CHAPITRE XLVII.
NOMS DES PERSONNAGES.

Sous une ancienne copie de la Cène qui est à Ponte Capriasco, j'ai trouvé une inscription latine qui indique le nom des apôtres, en commençant par celui qui est debout, à la gauche du spectateur.

Saint Barthélemy, saint Jacques le Mineur, saint André, saint Pierre, Judas, saint Jean, Jésus, saint Jacques le Majeur, saint Thomas, saint Philippe, saint Matthieu, saint Thadée, saint Simon.

Cet ordre est assez probable. Je veux dire qu'il est très-possible que cette inscription existât sous la fresque originale, et que d'ailleurs les deux ou trois apôtres qu'il est facile de reconnaître au moyen des détails donnés par l'Évangile, ou par les anciens auteurs, sont placés dans le tableau comme dans l'inscription. Le caractère de cette copie de Ponte Capriasco est la facilité.

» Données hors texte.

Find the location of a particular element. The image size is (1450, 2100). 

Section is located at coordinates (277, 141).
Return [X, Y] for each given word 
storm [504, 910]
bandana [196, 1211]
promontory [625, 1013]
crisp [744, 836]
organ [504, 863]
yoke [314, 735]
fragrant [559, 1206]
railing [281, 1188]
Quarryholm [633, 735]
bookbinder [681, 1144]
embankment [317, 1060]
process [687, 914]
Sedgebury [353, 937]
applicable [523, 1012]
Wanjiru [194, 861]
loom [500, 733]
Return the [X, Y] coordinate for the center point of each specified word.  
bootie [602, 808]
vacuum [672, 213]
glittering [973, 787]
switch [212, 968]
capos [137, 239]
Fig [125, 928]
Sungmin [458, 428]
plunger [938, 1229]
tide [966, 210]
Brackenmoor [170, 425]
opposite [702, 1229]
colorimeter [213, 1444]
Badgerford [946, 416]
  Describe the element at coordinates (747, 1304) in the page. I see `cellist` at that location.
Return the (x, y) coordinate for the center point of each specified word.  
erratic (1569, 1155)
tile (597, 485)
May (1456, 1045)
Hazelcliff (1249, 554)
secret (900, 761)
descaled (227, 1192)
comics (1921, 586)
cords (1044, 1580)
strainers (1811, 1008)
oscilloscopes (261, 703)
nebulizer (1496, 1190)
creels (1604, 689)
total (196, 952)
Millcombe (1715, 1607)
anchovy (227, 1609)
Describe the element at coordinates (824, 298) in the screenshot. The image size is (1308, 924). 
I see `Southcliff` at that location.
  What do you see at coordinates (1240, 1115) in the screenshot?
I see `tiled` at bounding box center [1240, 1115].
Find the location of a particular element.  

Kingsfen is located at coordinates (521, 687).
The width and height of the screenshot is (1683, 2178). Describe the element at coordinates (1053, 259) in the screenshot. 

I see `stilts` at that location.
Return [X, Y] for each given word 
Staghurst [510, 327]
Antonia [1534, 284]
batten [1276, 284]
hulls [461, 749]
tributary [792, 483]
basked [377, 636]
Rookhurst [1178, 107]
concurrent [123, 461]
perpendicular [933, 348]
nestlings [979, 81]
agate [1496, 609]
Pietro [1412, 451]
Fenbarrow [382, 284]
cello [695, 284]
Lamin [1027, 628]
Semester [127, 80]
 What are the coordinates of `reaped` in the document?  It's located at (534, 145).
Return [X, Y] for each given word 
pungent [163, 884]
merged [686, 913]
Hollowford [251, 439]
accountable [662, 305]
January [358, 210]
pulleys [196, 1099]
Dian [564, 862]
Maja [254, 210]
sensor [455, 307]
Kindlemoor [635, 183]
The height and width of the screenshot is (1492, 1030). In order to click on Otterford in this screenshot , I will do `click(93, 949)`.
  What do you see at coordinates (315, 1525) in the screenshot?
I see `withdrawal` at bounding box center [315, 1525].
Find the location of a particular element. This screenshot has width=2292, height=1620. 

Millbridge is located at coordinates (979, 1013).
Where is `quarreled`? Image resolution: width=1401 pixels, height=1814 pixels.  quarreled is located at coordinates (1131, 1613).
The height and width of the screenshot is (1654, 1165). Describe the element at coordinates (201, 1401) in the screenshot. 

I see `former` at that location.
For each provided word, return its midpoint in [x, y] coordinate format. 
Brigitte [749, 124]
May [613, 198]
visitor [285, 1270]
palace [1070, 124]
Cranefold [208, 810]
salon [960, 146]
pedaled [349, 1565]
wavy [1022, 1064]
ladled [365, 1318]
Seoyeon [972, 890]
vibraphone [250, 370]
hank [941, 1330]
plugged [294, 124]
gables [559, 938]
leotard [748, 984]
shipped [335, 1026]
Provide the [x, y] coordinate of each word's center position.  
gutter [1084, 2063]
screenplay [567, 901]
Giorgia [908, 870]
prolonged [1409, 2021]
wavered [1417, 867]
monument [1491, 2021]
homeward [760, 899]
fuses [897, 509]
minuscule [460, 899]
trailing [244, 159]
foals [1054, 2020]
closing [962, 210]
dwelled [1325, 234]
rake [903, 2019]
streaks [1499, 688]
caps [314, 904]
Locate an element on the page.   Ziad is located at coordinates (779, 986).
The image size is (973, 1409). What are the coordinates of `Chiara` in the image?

Une ancienne tradition du village rapporte qu'elle fut faite par un brillant jeune homme de Milan, qui, fuyant cette grande ville, s'y était venu cacher vers l'an 1520. Il put retourner à Milan quelque temps après l'avoir finie. Les principaux du pays voulurent le payer. Il refusa longtemps; ne pouvant à la fin se défendre de recevoir soixante-dix écus, il descendit sur la place publique, et distribua cet argent aux plus pauvres habitants. De plus il donna à l'église qui avait occupé son exil une ceinture de taffetas rouge qu'il avait coutume de porter, et dont on se sert encore aux grandes fêtes.

Malgré la tradition et la ceinture, les connaisseurs sont d'avis que cette Cène est de Pierre Luini, fils du célèbre Bernardino, et qu'elle ne peut remonter plus haut que l'an 1565.

CHAPITRE XLVIII.
ÉPOQUE OU LE CÉNACLE FUT FAIT.

En 1495, le Montorfano, artiste vulgaire, ayant peint à l'une des extrémités du réfectoire des Grâces Jésus crucifié entre les deux larrons, Louis le Maure, devenu duc de Milan par la mort de son neveu, voulut, dit-on, que Léonard y ajoutât d'un côté son portrait, de l'autre celui de sa femme et de ses enfants. Ce qui reste de ces portraits est bien médiocre pour les croire de Léonard.

On a trouvé le livre des dépenses de l'architecte employé par Ludovic aux travaux des Grâces. On lit, au folio 17, la note suivante:

«1497. Item per lavori facti in refectorio dove dipinge Leonardo gli apostoli, con una finestra, lire 37 16 s.[179]